TrainingPipeline

class pythae.pipelines.TrainingPipeline(model, training_config=None)[source]

This Pipeline provides an end to end way to train your VAE model. The trained model will be saved in output_dir stated in the BaseTrainerConfig. A folder training_YYYY-MM-DD_hh-mm-ss is created where checkpoints and final model will be saved. Checkpoints are saved in checkpoint_epoch_{epoch} folder (optimizer and training config saved as well to resume training if needed) and the final model is saved in a final_model folder. If output_dir is None, data is saved in dummy_output_dir/training_YYYY-MM-DD_hh-mm-ss is created.

Parameters
  • model (Optional[BaseAE]) – An instance of BaseAE you want to train. If None, a default VAE model is used. Default: None.

  • training_config (Optional[BaseTrainerConfig]) – An instance of BaseTrainerConfig stating the training parameters.
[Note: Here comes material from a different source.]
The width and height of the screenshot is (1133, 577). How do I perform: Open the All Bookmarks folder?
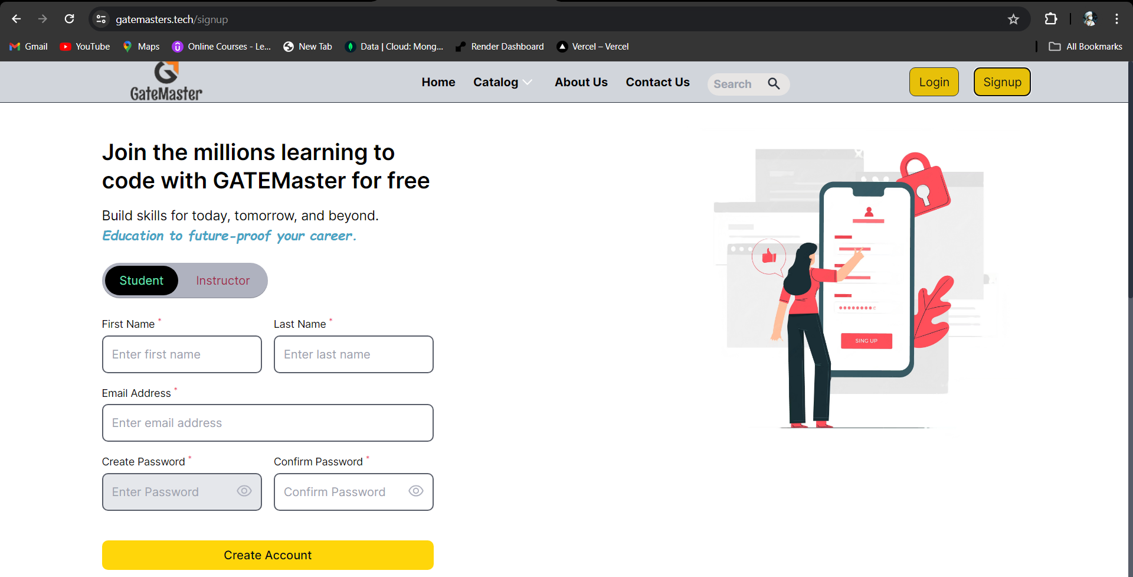pyautogui.click(x=1086, y=47)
If None, a default configuration is used.

__call__(train_data, eval_data=None, callbacks=None)[source]

Launch the model training on the provided data.

Parameters
  • training_data (Union[ndarray, Tensor]) – The training data as a numpy.ndarray or torch.Tensor of shape (mini_batch x n_channels x …)

  • eval_data (Optional[Union[ndarray, Tensor]]) – The evaluation data as a numpy.ndarray or torch.Tensor of shape (mini_batch x n_channels x …). If None, only uses train_fata for training. Default: None.

  • callbacks (List[TrainingCallbacks]) – A list of callbacks to use during training.